All three of the men the Dot interviewed said that many of the people they talk to in everyday life are more supportive of sex work than you might think.
“I’m out about my work,” said Dave. “And when I meet people on flights or on the street, the question is always ‘what do you do?’ I tell them. I would guess that about 75 percent of people I meet also have some connection to the industry—either they’ve done it or know someone who has. It sounds like a high percentage, but it’s not far off. Most people I meet react positively.”
Israel said that gay men are “less uptight” when it comes to sex work. Many of his clients, he said, also did some form of sex in exchange for cash when they were younger: “It’s a very normalized thing in the gay community.”
He also stressed that sex work suffers from an inaccurate reputation. Far from just being about sex, there’s a lot of emotional caretaking and companionship that escorts offer. That’s Israel’s speciality: this year, he was up for a Hookie award for “Best Boyfriend Fantasy.”
Female sex workers often say the same thing about their work—that it’s more about companionship than most people think. But for gay men, a sex worker can fill a specialized role as well. On Rentboy, there are several profiles listed in countries like Saudi Arabia—countries where homosexuality is illegal, even punishable by death. Just this week, two gay men from Iraq and Syria spoke to the UN Security Council about being relentlessly hunted by ISIS. It’s not always an option to live as an out gay man. And that’s where an order-a-man website can save the day.
“As a queer sex worker, I help people who are curious and have never really had the space to explore their sexuality,” said Israel. “I have openly gay clients but I also have a lot of closeted clients, and I provide a space for them to start feeling comfortable with it.
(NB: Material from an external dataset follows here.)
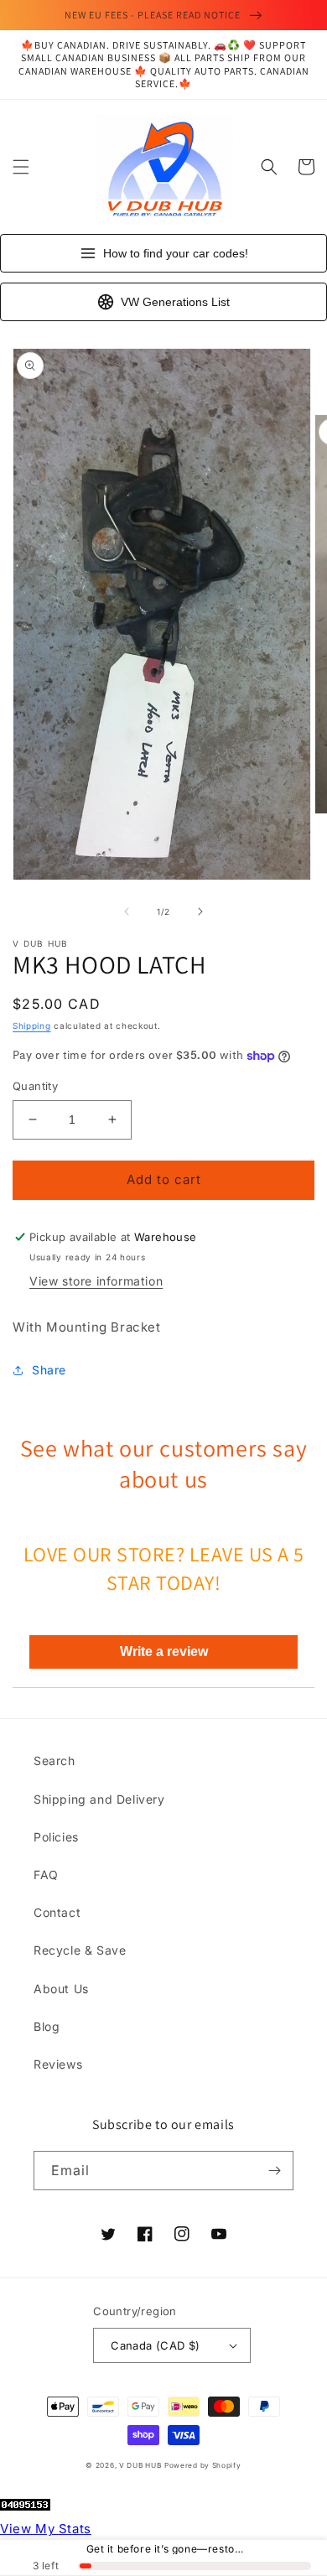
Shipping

Or people who just want to explore. That’s something that escorts in general provide, but particular important for gay men who are still in the closet.”
With the recent Ashley Madison hack, it became clear that men all over the planet like to meet up with other men in secret. And that doesn’t always just mean sex.
“I have a lot of clients who really spill their stories to me,” Israel said. “People want to get really focused on the sex aspect, of course, but that’s so dehumanizing. We aren’t objects or victims. We go into this work and have a lot of care and emotions invested in our clientele.”